From ‘Simple, elegant NDP fun pack to keep and re-use’, 4 July 2013, article by David Ee, ST

WITH an outline of red trimming, the predominantly white goodie bag for this year’s National Day Parade is a departure from previous years’ more vivid colours and patterns. Last year, the fun pack was a bold red, while in 2011 it depicted watercolour scenes.

Designed by Nanyang Polytechnic industrial design students, the latest pack is largely bare apart from the familiar lion head representing Singapore….The bag is “sleek and modern” and “elegant”, said the organisers, who hope that spectators will re-use it rather than toss it away after Aug 9.

Said Lieutenant-Colonel Chang Pin Chuan, who chairs the NDP’s logistics and finance committee: “The NDP fun pack is an enduring feature, we give them out every year. We want to make sure it is being re-used by people.”

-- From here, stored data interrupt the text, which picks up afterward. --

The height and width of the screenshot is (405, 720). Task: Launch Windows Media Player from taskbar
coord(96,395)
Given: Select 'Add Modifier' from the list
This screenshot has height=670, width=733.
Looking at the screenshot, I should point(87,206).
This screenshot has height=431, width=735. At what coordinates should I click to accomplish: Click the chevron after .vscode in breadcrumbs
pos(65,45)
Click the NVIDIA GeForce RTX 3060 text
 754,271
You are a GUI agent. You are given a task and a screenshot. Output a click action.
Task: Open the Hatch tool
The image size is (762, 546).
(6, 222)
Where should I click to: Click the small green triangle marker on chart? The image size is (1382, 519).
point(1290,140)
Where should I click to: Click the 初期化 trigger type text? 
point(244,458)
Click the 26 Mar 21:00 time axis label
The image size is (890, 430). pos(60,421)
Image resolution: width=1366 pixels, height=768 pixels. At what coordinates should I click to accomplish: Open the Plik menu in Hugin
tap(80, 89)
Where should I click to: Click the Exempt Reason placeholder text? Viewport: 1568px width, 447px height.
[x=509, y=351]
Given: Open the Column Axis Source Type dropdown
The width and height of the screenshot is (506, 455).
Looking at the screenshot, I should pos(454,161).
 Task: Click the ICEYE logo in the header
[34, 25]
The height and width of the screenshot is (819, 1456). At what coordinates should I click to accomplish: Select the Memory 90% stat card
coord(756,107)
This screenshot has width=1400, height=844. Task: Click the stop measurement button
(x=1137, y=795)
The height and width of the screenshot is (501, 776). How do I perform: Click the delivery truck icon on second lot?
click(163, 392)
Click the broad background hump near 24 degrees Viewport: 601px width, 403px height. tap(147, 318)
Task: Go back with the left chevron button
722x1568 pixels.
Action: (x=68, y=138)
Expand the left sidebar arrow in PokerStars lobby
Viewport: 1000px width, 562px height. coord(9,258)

It can double as a sling bag. Some netizens, however, gave the pack the thumbs down.

Posting on The Straits Times’ Facebook page, user Azriel Azman said: “I can’t remember the last time I saw a Singaporean teenager using a NDP bag as an accessory when they go out.”

Packed. With fun.

Somewhere in some parade regular’s home lies a dusty collection of souvenir flags, knapsacks, party packs and sling bags which haven’t been used since they were distributed at NDP parades but being hoarded till they die because throwing away an ugly bag that says ‘Majulah’ on it is unpatriotic. If the funpack is touted as ‘reusable’, why do we keep creating NEW ones to replace the old ones? Because that’s exactly when it’s likely to be used again, ONE YEAR later at the same parade.

We have recovered from the embarrassment that is the ‘Fun Pack Song’ in 2011 and moved on with a concept that passes off ‘plain’ for ‘elegant’ and ‘stylish’. Nothing wrong with simple designs, of course. Except that the 2013 edition fun pack looks like it was inspired by a sexy nurse uniform.

Sleek lines

But let’s forget about what’s fashionable on the outside and look at what’s INSIDE the fun pack. This year’s noise-maker is inspired by the angklung, a three tone bamboo flute that looks like what centaurs hoot with as part of mating rituals. There’s a ‘clap banner’ that resembles a paper accordion, and the standard food and beverage kit that Mindef refers to as ‘sustenance’ items. The weapon of choice this year is an extendable light-stick that is looks like a discarded prototype prop out of a Star Wars knock-off. What’s missing, however, is a red and white special edition N-95 mask, which the organisers probably thought would be a bad idea in case someone decides to sell it online for a ridiculous profit when the haze comes around next year.

Here’s a list of other wacky, fun-filled items that have been dished out to NDP attendees over the years:

2012: Bandana with snap band. You can wear this during Zumba class.

2011: Mr Bean maracas. So you can shake your groove thang to the Fun Pack Song.

2007: Animal hats.  Because there is a bit of Madagascar in every Singaporean.

2002: Heart-shaped drum. So you can ‘make some noise’ when Gurmit Singh tells you to.

2001: Nescafe instant coffee powder. Because there are some people who boil water on the go.

And there’s the stuff for vintage collectors or curators of a museum:

1995: Limited edition phonecards

1993: Pocket radio.

Not sure if there’s too much stuff for a few hours of revelry here. Most people go to 3 hour outdoor concerts with nothing more than a lighter or their handphones passing off as torches, not a picnic basket. There’s also more calories in a NDP funpack than in the goodie bag you get after running a full marathon. You may even survive a day or two lost in desert with the damn thing, fending off sandstorms with the poncho and skewering scorpions as nourishment with the extendable light sabre. If your parade programme is captivating enough, you don’t need to equip your audience with toys to keep them entertained. For the price of fun, you’re also keeping hundreds of cleaners occupied till the wee hours AFTER the merry-making and light-stick waving.

If they don’t end up shelved in the closet, funpack goodies may get strewn across parade grounds as litter, be it deflated clappers, plastic bottles, tissue or biscuit wrappers, whether or not the pack itself is recyclable high-fashion. Unless someone creates a more environmentally friendly, low-carbon footprint party kit, like say, a flute made entirely out of Khong Guan cracker which you can consume after tooting it, it’s not so much a funpack as it is, ultimately, a JUNKpack.